== EXERCISE DATA

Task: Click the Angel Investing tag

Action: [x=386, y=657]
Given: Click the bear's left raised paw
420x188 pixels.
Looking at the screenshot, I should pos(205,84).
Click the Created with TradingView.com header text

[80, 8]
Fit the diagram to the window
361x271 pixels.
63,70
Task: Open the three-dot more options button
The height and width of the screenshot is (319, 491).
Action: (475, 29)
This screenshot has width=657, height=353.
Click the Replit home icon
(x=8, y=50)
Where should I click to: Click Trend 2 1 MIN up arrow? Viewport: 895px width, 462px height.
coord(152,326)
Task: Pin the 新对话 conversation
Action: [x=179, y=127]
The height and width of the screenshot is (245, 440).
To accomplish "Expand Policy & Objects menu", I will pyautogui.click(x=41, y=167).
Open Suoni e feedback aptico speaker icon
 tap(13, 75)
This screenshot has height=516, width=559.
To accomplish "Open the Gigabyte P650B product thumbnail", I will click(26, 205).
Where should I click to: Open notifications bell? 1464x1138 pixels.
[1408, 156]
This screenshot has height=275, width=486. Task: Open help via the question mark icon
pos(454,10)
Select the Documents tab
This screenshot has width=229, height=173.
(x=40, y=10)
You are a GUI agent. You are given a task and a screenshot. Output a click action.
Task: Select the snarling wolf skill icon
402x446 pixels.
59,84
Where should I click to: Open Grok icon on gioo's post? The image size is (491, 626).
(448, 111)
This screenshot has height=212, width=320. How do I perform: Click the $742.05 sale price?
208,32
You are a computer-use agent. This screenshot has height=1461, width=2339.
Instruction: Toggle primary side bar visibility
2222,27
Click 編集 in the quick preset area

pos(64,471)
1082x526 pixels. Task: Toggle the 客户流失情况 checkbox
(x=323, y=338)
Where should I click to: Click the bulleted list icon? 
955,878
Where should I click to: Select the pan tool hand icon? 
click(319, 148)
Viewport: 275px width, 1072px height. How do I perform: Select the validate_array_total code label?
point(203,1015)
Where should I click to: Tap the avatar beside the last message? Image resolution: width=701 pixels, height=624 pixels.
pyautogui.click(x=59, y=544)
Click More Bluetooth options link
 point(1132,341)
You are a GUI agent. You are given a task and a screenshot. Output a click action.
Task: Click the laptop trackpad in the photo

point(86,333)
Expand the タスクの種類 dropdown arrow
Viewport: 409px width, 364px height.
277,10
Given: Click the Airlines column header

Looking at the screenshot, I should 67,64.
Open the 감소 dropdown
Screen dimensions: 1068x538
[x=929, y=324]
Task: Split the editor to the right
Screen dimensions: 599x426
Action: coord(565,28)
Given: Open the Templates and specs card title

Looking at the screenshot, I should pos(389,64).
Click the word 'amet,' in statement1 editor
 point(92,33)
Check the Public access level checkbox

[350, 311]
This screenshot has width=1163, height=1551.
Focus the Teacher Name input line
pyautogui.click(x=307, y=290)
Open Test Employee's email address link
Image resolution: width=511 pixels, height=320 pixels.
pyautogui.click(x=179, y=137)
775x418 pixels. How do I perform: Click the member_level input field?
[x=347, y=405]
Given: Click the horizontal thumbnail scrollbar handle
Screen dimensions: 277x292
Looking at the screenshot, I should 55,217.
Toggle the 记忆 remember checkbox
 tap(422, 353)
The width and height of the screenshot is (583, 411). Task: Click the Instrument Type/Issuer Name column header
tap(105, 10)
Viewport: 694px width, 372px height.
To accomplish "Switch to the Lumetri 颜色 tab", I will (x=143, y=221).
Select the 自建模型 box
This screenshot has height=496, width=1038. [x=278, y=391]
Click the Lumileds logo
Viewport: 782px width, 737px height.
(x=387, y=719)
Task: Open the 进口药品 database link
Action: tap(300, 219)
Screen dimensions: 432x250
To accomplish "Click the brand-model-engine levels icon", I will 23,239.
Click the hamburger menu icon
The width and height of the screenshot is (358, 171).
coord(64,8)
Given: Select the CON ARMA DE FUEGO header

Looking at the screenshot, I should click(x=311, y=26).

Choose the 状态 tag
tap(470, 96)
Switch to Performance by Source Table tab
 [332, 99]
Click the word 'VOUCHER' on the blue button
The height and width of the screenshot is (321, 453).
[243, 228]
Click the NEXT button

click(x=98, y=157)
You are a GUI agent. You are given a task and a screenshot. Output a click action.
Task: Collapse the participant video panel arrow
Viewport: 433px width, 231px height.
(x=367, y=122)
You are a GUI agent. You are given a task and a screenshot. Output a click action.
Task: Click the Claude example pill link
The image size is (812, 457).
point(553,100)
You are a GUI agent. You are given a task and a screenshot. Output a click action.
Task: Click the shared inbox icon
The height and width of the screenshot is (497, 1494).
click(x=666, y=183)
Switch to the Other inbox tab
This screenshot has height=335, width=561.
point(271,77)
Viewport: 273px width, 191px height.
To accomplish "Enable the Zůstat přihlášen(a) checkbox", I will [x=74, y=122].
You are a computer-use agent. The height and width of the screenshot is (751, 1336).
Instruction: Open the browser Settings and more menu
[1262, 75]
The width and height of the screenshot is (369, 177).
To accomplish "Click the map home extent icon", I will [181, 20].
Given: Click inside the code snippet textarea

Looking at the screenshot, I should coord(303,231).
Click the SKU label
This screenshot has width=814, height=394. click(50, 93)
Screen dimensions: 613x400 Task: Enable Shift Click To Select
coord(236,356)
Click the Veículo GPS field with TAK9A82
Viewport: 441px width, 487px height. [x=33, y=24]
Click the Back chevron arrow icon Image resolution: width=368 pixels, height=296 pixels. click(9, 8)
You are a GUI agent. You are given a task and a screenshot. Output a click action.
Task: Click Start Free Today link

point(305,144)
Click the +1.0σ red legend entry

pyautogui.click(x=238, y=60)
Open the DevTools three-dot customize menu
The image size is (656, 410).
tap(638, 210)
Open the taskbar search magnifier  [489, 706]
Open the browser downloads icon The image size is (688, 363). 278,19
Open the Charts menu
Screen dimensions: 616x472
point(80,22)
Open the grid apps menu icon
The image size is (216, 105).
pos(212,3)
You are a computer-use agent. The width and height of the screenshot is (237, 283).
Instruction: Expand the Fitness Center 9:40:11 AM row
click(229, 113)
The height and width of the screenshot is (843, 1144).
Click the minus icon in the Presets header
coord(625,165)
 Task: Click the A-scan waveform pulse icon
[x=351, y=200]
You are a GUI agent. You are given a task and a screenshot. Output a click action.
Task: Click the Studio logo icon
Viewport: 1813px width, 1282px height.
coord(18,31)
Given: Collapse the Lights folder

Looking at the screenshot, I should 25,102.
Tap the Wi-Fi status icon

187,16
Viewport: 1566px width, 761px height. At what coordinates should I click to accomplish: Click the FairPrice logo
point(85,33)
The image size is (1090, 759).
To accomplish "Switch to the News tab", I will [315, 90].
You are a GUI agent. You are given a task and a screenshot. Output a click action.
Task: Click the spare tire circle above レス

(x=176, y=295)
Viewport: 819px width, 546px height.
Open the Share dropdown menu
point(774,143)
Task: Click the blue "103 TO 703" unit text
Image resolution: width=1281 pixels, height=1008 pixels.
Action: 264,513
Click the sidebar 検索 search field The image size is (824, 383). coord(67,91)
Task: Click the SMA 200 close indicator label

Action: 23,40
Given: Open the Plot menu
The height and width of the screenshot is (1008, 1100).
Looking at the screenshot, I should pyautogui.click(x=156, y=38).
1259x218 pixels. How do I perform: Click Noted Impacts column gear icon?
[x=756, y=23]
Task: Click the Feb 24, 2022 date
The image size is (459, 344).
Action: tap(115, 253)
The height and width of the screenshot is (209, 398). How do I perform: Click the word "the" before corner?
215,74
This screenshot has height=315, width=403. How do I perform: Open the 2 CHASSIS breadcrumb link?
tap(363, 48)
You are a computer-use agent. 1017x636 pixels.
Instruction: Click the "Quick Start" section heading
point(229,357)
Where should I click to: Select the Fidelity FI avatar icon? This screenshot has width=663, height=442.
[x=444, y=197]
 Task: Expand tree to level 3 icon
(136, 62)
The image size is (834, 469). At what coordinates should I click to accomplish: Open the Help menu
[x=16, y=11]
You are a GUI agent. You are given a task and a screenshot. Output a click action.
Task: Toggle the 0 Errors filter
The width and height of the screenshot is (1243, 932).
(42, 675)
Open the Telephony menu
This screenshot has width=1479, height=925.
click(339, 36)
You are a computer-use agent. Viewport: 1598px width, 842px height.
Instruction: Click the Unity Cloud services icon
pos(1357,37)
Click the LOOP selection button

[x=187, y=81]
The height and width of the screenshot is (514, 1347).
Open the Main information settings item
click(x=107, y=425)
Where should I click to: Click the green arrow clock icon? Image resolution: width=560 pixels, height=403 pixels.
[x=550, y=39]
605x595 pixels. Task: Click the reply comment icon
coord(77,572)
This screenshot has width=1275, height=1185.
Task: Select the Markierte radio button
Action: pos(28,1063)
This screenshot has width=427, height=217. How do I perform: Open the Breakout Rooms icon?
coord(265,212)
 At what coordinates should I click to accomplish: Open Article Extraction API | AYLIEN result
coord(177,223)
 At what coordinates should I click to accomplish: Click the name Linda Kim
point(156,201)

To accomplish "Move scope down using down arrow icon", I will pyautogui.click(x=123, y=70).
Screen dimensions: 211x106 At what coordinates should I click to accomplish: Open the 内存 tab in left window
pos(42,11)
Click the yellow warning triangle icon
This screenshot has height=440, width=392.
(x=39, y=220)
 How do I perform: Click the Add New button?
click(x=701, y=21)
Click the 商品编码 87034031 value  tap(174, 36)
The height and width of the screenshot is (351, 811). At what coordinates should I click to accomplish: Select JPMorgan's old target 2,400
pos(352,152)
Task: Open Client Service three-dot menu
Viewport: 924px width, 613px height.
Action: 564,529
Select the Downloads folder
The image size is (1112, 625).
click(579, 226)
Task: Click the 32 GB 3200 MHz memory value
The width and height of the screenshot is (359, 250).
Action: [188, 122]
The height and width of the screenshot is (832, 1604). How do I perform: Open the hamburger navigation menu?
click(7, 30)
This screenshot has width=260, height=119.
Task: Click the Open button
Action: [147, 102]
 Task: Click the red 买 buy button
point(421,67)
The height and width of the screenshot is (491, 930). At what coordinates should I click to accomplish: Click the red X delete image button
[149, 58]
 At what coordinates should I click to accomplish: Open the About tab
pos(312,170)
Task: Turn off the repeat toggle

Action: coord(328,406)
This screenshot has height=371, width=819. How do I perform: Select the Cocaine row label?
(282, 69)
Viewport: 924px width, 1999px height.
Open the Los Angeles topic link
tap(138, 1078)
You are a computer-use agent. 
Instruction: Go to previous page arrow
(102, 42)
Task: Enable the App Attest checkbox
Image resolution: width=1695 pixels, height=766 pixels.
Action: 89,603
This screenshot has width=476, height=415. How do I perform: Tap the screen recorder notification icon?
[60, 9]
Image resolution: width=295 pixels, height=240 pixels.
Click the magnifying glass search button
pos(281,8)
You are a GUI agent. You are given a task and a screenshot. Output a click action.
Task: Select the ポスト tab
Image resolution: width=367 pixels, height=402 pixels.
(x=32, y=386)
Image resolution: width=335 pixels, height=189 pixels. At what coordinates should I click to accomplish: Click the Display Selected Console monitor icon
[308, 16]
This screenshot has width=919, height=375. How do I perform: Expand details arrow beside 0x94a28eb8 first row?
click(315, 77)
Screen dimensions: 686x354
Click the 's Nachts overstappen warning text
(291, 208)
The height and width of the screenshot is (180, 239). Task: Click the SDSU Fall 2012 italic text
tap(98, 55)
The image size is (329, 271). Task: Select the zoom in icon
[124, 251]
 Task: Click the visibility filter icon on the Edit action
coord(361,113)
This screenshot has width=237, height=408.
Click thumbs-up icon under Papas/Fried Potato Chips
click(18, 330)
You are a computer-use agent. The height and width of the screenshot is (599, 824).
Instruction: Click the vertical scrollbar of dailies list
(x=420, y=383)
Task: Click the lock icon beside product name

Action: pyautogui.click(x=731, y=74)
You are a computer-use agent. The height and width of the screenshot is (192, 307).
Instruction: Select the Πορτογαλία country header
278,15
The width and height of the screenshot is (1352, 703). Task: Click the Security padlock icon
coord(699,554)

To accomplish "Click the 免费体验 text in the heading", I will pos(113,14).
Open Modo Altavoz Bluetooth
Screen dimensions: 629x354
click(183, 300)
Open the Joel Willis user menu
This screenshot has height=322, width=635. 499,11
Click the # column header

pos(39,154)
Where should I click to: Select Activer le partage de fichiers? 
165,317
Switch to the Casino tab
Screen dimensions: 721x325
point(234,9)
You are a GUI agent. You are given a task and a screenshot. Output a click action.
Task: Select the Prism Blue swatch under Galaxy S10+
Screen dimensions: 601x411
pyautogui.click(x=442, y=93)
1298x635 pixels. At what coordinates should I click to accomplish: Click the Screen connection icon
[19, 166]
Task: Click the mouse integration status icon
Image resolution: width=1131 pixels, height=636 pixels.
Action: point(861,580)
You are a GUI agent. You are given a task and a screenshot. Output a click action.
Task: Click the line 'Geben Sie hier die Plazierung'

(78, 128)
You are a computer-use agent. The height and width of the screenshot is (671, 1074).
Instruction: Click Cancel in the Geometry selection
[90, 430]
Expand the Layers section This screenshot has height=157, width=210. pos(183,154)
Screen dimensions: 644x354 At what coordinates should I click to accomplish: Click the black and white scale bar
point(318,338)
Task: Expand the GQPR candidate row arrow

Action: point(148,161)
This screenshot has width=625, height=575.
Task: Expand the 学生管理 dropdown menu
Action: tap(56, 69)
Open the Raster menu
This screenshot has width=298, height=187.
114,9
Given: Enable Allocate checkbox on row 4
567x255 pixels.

====

**WHAT IS ASKED:** In the listing, start with the line containing "Viewport: 694px width, 372px height." and continue through the line containing "coord(64,8)". Rewrite those lines, replacing "To accomplish" with "To carry out" and leaving everything else unchanged.

**RESULT OF THE EXERCISE:**
Viewport: 694px width, 372px height.
To carry out "Switch to the Lumetri 颜色 tab", I will (x=143, y=221).
Select the 自建模型 box
This screenshot has height=496, width=1038. [x=278, y=391]
Click the Lumileds logo
Viewport: 782px width, 737px height.
(x=387, y=719)
Task: Open the 进口药品 database link
Action: tap(300, 219)
Screen dimensions: 432x250
To carry out "Click the brand-model-engine levels icon", I will 23,239.
Click the hamburger menu icon
The width and height of the screenshot is (358, 171).
coord(64,8)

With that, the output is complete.